Why Unfamiliarity with SMB Marketing Tools and Best Practices Hurts

As a small/medium business (SMB) owner, you’ve figured out that email marketing works and know that this social media thing could be good for your business. It’s a great way to keep in touch with people who already know you and your company and it’s easy to stay top-of-mind until someone is ready to purchase.

However, what they fail to mention about do-it-yourself (DIY) SMB marketing tools is that there are plenty of SMB marketing best practices used to make these tools successful for your business. What they don’t tell you is this: unless you’re doing everything right to make sure you’re launching your SMB marketing campaigns at optimal times, and using industry best practices, chances are, you’re not actually seeing the benefits of your time and financial investment.

DIY SMB Marketing Tools Leave Room for Failure.
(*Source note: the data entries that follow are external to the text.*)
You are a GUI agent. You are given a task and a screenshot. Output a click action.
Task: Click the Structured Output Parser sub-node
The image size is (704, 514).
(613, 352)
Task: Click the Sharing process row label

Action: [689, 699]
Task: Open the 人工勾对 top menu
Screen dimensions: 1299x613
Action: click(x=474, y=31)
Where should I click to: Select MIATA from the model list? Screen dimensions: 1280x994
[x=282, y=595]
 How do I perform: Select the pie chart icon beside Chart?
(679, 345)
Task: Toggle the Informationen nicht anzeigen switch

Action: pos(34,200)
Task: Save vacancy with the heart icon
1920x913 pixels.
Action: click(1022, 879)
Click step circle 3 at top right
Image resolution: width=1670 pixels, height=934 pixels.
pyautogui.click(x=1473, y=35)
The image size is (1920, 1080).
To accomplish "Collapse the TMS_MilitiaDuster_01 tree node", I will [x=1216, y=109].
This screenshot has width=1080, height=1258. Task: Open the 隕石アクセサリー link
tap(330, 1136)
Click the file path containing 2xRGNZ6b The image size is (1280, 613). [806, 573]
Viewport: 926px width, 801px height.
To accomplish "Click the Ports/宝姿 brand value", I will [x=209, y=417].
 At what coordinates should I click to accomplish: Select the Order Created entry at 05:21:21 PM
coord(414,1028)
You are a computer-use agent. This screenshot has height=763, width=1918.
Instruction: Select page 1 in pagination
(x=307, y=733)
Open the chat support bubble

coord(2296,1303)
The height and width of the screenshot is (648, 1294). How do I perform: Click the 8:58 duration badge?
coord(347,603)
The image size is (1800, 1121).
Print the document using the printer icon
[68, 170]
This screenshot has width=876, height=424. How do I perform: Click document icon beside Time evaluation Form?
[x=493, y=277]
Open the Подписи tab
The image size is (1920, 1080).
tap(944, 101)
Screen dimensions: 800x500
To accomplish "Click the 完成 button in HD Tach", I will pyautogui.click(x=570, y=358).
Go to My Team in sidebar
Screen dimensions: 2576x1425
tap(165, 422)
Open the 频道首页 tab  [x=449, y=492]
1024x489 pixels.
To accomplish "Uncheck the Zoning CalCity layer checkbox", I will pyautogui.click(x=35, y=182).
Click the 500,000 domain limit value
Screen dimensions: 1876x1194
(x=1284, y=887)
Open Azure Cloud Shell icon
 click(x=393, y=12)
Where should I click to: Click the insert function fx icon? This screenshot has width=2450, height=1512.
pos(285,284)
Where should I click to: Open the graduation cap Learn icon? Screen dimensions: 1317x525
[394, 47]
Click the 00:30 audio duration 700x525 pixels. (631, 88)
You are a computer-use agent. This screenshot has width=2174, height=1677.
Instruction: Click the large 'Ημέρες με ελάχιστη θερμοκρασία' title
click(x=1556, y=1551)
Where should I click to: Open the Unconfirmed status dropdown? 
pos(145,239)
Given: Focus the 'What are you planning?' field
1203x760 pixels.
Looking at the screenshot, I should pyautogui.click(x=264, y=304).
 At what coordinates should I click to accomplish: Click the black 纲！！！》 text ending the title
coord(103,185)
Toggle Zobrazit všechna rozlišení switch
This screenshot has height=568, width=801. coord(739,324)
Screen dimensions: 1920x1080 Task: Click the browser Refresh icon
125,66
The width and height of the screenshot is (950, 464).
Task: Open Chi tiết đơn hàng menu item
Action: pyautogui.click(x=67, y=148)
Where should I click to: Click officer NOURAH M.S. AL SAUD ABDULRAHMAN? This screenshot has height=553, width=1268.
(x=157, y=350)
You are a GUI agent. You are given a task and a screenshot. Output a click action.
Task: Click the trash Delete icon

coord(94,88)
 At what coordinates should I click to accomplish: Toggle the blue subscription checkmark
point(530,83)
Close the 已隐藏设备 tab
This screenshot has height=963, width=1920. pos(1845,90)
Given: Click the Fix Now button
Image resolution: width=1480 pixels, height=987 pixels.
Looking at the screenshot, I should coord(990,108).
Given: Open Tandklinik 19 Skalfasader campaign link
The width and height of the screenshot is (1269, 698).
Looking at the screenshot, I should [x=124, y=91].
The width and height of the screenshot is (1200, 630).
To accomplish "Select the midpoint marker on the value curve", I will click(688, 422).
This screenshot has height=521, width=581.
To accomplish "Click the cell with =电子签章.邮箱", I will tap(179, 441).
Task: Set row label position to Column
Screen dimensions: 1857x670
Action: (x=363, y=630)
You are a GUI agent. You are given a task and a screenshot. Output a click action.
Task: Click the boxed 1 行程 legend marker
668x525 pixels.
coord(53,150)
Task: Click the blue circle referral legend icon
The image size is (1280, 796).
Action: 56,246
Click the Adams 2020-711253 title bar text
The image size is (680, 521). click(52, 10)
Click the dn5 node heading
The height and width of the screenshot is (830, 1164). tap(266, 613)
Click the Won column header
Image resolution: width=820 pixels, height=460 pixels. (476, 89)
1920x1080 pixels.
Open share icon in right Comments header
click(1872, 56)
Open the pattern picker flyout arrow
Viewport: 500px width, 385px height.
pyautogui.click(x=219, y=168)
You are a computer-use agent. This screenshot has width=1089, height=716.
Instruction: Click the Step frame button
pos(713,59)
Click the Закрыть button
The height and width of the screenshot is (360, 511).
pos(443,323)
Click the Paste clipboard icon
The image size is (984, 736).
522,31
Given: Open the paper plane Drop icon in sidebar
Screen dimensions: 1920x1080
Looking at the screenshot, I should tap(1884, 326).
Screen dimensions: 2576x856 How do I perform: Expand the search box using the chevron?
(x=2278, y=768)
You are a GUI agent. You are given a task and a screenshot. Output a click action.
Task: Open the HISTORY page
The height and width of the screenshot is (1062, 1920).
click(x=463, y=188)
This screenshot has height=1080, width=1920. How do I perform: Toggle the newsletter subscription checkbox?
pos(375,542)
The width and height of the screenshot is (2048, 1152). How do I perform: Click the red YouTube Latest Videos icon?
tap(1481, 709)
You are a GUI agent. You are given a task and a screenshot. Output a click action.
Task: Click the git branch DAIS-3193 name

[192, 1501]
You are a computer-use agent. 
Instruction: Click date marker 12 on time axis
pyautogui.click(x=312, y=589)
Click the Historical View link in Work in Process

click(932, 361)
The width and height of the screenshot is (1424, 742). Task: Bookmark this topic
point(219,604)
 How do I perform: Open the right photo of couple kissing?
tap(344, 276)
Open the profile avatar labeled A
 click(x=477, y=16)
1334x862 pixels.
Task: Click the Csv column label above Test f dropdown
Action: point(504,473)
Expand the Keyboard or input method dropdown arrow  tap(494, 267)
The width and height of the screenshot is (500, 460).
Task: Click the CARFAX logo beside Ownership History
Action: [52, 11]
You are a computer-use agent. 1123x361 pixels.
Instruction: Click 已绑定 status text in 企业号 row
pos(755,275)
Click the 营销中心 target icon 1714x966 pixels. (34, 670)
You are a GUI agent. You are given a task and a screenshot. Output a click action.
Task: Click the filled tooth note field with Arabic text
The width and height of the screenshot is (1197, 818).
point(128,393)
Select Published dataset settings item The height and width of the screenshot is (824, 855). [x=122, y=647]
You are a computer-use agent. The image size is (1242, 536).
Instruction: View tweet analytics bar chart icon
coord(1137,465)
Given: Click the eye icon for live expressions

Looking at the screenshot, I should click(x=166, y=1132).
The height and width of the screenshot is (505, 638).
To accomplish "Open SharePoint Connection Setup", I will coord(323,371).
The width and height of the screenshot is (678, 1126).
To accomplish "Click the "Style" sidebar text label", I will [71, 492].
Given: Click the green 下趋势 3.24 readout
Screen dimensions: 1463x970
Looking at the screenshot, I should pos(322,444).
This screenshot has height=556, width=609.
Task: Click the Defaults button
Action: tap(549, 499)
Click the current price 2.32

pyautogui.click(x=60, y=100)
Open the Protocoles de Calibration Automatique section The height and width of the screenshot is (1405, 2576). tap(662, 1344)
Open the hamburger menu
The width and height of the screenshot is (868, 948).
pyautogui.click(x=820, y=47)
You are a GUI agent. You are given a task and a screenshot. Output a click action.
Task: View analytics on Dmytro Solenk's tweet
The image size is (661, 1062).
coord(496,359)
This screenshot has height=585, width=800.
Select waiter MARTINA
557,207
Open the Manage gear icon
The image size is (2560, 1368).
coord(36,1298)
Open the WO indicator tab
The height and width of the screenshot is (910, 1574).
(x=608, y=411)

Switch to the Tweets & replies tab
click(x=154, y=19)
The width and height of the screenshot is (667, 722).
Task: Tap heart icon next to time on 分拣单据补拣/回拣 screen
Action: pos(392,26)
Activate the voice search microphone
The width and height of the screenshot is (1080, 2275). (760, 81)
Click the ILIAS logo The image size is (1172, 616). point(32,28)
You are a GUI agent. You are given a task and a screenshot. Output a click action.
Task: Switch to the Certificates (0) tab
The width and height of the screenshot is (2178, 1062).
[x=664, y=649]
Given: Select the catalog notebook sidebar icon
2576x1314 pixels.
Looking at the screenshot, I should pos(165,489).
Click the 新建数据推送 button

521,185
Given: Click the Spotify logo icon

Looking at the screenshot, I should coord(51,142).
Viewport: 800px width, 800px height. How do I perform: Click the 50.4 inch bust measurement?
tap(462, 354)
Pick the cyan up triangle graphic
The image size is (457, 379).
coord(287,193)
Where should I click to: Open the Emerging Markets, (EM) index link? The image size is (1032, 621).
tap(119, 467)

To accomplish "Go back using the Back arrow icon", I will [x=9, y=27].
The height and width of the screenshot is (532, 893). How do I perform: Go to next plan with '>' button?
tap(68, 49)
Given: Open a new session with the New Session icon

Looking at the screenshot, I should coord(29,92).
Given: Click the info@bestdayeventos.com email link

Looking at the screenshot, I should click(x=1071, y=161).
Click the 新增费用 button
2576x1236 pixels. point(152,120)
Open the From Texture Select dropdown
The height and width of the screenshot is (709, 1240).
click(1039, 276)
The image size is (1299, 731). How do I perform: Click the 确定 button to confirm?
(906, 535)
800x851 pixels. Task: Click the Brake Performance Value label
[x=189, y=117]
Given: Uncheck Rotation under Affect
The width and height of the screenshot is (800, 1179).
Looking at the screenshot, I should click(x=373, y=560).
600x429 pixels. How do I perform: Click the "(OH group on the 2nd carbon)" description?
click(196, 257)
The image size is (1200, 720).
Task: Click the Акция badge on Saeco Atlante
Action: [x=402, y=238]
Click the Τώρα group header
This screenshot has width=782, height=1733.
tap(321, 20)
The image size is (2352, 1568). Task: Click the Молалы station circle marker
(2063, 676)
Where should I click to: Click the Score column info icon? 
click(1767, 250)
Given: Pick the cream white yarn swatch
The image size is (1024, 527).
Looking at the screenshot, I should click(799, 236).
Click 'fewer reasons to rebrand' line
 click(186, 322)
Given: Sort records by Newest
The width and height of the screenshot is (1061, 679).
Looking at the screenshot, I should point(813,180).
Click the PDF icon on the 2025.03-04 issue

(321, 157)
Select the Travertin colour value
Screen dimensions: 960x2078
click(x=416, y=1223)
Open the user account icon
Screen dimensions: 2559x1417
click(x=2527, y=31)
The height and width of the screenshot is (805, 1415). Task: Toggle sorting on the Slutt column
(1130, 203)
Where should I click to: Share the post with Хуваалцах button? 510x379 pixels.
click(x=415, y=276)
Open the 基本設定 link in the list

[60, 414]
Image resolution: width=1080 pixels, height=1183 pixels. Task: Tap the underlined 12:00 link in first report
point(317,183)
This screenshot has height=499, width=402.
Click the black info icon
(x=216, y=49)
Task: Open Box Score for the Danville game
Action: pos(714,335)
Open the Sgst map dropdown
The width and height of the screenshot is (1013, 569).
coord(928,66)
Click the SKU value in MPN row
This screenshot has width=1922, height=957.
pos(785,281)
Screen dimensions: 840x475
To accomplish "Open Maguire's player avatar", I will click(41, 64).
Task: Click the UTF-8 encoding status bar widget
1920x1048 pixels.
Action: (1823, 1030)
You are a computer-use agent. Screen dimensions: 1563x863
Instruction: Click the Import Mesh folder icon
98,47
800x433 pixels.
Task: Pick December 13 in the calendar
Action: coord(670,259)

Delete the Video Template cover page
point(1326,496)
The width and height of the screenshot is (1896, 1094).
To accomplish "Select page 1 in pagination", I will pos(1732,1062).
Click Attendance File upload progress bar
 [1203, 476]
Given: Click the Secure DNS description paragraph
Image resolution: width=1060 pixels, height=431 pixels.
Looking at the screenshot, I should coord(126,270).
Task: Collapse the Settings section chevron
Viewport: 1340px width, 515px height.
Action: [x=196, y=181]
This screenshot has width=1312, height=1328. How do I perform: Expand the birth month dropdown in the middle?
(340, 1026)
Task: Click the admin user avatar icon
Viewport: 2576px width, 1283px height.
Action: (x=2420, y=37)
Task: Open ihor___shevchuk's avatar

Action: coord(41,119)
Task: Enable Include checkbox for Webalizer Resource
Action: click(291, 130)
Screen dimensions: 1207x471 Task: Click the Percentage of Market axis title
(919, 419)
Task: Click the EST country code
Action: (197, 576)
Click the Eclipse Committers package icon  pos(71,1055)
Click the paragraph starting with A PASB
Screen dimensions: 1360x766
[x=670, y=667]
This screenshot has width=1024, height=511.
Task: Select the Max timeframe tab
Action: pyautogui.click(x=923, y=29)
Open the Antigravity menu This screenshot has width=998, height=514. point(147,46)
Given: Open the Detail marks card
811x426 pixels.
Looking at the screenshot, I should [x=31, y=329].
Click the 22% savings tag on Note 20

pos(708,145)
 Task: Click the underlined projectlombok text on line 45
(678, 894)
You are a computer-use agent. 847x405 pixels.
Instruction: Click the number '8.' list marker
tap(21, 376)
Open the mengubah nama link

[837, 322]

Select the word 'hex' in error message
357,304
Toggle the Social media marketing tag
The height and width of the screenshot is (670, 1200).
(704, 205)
DIY tools for email marketing give you a good starting point to getting the benefits of email and social media marketing. They’ll help you to build out newsletters, create a template, and send emails to multiple people at once. However, what a lot of people fail to realize is that there is a lot of work involved when heading up your own marketing efforts for your SMB. Not to mention, the numerous pitfalls along the way that only come from lots of trial and error.

Trouble Doing Your Own Email Marketing. 

A common occurrence with a lot of people who do email marketing on their own is that they run into issues they might not even know about. Just because you send out an email or social media update doesn’t mean that you’re doing it right. In fact, just the opposite, you could be doing more harm than good. Maybe you went out, bought a list of leads, uploaded it to your contact database and continued to send out newsletters. Something you might not know is that a lot of those email addresses could already be marked as spam by various email filters, thus hurting your primary email address. Now, you’re in trouble because your emails don’t even get sent to someone’s inbox anymore. All that work for nothing.

Email and Social Have So Many Best Practices.

Whether you’re posting to social media channels or sending out email campaigns, there are a ton of things that can make or break the success of these efforts. Send an email on the wrong day and risk more than half of your audience not even seeing it. Send it at the wrong time of day and they might not even have time to read it. Send something with too many buzz words and you can guarantee you’ll find your emails auto-sent to someone’s SPAM folder.

Here are some of the things that impact your email marketing success:

  • Subject lines

  • Text to image ratio

  • HTML or text only

  • Day of week sent

  • Time of day sent

  • Too many links

  • Following CAN-SPAM guidelines

Social Media is a Popularity Contest.

When it comes to social media, all social networks are built on algorithms that are structured in a way to show you what it thinks you’ll most likely want to see. So while you might have a Facebook page with a few hundred followers, that does not mean all of those followers will see your new post. But there are things you can do to give your message a fighting chance. The amount of times a day you post, the time of day you send out updates, how often you’re “liking” other peoples stuff, how often your posts get “liked” or clicked, and more. It’s a lot of work to begin with and even more work to do it correctly too.

Do-It-Yourself or Do-It-For-Me?

While DIY tools for email and social media are a great way to take ownership of your brand and customer outreach, at the end of the day, there’s a lot of “gotchas” that can really hurt you in the long-run if you don’t familiarize yourself with both the best practices and also the best practices, tips and tricks too.

DIY tools have their place and sometimes, it’s easier to just say “do it for me.” For small business owners, the time you have in a day to tackle your marketing is less than ideal but it’s a crucial part of your business. Sometimes, it’s just easier and more efficient to have someone do the hard work for you than it is to become a part-time marketer too.